Available data:
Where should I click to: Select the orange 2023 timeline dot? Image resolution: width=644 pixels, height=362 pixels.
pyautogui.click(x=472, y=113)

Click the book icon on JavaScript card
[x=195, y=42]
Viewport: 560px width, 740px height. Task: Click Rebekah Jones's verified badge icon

Task requirements:
Set down exactly, and only, the lines from the one containing "Click the book icon on JavaScript card" through the final line of the entries above.

Reply to the task:
Click the book icon on JavaScript card
[x=195, y=42]
Viewport: 560px width, 740px height. Task: Click Rebekah Jones's verified badge icon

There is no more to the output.